▽
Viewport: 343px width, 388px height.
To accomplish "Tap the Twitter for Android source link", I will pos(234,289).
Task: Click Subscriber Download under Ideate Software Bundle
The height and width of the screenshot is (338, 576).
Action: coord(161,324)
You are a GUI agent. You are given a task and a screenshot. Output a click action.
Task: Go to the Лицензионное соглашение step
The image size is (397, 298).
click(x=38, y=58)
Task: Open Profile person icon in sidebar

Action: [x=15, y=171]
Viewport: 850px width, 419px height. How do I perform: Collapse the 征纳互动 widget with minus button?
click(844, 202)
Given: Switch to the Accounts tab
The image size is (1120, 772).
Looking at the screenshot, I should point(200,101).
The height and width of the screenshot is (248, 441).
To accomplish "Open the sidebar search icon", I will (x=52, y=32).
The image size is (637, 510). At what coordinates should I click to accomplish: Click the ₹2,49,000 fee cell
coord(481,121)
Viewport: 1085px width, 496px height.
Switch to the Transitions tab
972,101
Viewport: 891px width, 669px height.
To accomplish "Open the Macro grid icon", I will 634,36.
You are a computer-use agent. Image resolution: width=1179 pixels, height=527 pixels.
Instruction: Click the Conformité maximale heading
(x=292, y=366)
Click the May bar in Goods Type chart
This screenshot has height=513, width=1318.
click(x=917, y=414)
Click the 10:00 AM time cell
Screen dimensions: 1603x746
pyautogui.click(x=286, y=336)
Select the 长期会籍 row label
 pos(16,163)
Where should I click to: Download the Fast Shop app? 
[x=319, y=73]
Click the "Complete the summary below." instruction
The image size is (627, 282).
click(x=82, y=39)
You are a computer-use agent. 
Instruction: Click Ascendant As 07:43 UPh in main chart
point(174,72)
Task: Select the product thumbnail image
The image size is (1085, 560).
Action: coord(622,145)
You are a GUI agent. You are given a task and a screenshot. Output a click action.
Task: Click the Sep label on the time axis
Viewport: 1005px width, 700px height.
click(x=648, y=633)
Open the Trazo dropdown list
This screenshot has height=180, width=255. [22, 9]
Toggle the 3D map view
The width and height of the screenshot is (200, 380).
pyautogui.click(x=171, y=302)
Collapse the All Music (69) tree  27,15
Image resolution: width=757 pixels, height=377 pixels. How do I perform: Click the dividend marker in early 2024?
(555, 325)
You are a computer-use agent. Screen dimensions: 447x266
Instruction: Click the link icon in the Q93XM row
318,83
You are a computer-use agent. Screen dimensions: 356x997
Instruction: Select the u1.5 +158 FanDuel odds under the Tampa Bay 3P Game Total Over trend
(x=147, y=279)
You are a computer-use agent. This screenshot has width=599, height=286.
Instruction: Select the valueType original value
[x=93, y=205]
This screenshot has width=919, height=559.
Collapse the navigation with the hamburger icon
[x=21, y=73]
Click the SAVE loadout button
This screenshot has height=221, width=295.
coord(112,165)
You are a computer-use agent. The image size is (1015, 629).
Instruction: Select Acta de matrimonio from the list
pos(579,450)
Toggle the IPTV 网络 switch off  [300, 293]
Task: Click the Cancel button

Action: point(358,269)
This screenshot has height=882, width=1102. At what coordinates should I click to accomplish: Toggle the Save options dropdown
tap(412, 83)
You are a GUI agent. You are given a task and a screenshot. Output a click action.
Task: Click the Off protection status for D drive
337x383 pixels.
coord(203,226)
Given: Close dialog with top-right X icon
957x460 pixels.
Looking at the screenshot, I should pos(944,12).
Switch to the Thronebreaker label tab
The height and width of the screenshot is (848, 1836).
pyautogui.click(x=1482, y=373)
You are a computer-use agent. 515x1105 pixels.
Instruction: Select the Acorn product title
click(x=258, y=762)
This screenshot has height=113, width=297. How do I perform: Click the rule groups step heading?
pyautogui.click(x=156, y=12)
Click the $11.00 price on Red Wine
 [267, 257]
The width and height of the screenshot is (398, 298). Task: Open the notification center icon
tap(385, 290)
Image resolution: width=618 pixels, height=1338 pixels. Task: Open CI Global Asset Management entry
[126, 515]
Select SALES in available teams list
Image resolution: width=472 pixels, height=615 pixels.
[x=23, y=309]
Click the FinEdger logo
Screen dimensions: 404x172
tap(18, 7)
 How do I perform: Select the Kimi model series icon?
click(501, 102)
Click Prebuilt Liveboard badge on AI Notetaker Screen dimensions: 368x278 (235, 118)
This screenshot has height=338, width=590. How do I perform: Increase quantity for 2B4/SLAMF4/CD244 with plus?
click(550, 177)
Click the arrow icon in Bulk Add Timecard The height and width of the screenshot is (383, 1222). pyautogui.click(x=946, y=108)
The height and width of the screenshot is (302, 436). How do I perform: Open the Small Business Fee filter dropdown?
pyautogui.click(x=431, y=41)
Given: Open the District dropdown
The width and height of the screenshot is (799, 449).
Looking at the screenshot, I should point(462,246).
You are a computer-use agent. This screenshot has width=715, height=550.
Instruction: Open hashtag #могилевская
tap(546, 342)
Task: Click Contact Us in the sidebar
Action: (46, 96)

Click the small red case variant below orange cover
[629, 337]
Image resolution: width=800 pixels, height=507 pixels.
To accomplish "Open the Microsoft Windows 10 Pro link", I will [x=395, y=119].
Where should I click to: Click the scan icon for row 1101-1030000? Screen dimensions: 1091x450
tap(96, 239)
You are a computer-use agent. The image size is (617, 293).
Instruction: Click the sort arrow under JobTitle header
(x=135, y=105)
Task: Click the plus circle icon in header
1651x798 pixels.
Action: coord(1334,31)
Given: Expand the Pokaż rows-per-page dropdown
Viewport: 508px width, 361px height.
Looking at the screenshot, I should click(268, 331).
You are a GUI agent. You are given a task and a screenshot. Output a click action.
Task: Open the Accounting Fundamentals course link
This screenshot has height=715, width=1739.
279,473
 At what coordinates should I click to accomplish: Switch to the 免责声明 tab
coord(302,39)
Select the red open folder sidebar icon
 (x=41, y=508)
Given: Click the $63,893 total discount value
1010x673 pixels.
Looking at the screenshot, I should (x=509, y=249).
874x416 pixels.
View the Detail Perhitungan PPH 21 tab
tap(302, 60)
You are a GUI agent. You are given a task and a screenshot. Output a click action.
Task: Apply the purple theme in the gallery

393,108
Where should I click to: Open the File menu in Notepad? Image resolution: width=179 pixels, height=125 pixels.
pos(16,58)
△
▶ _Exercise prompt_:
Return only the number of lines in the entries that contain the string "will".

▶ _Response below_:
4